Patients newly diagnosed with breast cancer sought for study on treatment decisions

The study is designed to collect neurophysiological and psychological information from women faced with a breast cancer diagnosis and many treatment decisions.

The Stanford University School of Medicine is recruiting women who have been newly diagnosed with breast cancer for a clinical study examining the various factors that influence how women make treatment decisions during this stressful time.

“We would like to better understand how women think and feel as they are deciding on which cancer treatment options are best for them, including the possibility of having surgery to remove both the affected and the unaffected breast,” said Bita Nouriani, MS, clinical research manager for the trial. “The results of this five-year study will help determine what kinds of support would best assist women newly diagnosed with breast cancer to make these difficult treatment decisions.”

The principal investigators are David Spiegel, MD, professor of psychiatry and behavioral sciences and director of the Stanford Center on Stress and Health; Amit Etkin, MD, PhD, associate professor of psychiatry and behavioral sciences; James Gross, PhD, professor of psychology; and Allison Kurian, MD, MS, associate professor of oncology.

The study is designed to collect neurophysiological and psychological information from women who are suddenly faced with a breast cancer diagnosis and many treatment decisions.  

“Women diagnosed with breast cancer face difficult treatment choices within a limited amount of time,” Nouriani said. Treatment options range from surgery, radiation therapy, chemotherapy, hormone therapy, targeted drug therapy or some combination of these.

Women who want to participate in the study will be asked to undergo assessments that include questionnaires, brain MRI testing and saliva sample collection.  

“The functional MRI assessment will measure emotional reactions to the stress of the cancer diagnosis and the need to make treatment choices, and the saliva sample will be used to measure levels of cortisol, a stress hormone,” Spiegel said. “We will follow up with questionnaires to see how participants are doing six, 12 and 18 months later.”

 The researchers plan to recruit 130 women diagnosed with breast cancer and 40 healthy women for comparison. All must live in the San Francisco Bay Area. Each will receive as much as $550 for completing study participation. The study is sponsored by the National Cancer Institute.

▶ **Stored data entries**:
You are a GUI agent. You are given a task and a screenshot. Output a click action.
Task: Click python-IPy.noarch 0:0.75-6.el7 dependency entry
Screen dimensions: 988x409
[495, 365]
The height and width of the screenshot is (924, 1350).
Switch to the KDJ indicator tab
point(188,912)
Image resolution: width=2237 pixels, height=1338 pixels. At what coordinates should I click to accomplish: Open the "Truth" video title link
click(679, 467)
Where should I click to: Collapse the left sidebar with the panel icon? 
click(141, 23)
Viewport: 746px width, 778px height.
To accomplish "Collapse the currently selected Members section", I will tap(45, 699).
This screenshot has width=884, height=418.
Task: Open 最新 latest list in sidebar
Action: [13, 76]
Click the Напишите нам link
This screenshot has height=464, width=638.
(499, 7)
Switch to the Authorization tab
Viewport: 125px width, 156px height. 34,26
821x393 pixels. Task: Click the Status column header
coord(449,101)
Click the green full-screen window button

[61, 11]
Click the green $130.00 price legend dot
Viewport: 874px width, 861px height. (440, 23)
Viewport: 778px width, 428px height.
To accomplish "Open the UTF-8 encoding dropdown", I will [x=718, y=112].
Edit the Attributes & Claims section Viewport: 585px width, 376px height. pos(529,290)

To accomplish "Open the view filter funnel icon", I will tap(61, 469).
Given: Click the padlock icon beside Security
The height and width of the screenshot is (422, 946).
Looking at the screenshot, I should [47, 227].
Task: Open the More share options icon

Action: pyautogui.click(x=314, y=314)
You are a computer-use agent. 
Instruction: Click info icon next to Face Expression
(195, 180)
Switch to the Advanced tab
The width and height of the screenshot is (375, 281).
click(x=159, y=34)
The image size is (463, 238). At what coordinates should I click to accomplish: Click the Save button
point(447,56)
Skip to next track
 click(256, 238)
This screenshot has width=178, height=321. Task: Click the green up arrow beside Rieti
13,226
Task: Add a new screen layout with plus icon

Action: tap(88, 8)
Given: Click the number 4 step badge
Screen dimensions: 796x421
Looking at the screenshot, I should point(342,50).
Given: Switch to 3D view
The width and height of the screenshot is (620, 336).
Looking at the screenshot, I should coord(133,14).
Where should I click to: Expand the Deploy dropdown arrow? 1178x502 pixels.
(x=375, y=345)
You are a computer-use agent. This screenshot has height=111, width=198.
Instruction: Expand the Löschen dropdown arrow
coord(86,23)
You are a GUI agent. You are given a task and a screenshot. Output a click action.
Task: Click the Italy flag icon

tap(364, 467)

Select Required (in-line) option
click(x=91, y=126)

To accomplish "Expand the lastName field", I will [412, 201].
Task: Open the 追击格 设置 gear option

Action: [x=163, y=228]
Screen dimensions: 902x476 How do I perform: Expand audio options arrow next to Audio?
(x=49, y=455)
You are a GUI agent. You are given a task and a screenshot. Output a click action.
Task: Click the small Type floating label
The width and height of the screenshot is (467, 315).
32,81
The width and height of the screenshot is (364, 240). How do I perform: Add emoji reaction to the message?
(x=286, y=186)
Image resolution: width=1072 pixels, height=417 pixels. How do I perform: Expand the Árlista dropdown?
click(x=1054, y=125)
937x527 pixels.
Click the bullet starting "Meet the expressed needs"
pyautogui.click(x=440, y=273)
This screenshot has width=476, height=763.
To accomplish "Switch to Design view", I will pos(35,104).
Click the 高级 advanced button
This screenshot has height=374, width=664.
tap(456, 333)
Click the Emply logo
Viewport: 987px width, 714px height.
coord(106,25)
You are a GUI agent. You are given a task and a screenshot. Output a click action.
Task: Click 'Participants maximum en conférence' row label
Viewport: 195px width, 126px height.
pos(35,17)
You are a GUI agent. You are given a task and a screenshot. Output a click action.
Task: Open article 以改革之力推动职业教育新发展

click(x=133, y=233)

▶ **TASK SET**:
- a) According to the study announcement, what will the saliva sample be used to measure?
- b) Reproduce everything in the study announcement from "The principal investigators" down to "combination of these.", word for word.

▶ **ANSWERS FOR THE EXERCISE**:
- a) Levels of cortisol, a stress hormone.

- b)
The principal investigators are David Spiegel, MD, professor of psychiatry and behavioral sciences and director of the Stanford Center on Stress and Health; Amit Etkin, MD, PhD, associate professor of psychiatry and behavioral sciences; James Gross, PhD, professor of psychology; and Allison Kurian, MD, MS, associate professor of oncology.

The study is designed to collect neurophysiological and psychological information from women who are suddenly faced with a breast cancer diagnosis and many treatment decisions.  

“Women diagnosed with breast cancer face difficult treatment choices within a limited amount of time,” Nouriani said. Treatment options range from surgery, radiation therapy, chemotherapy, hormone therapy, targeted drug therapy or some combination of these.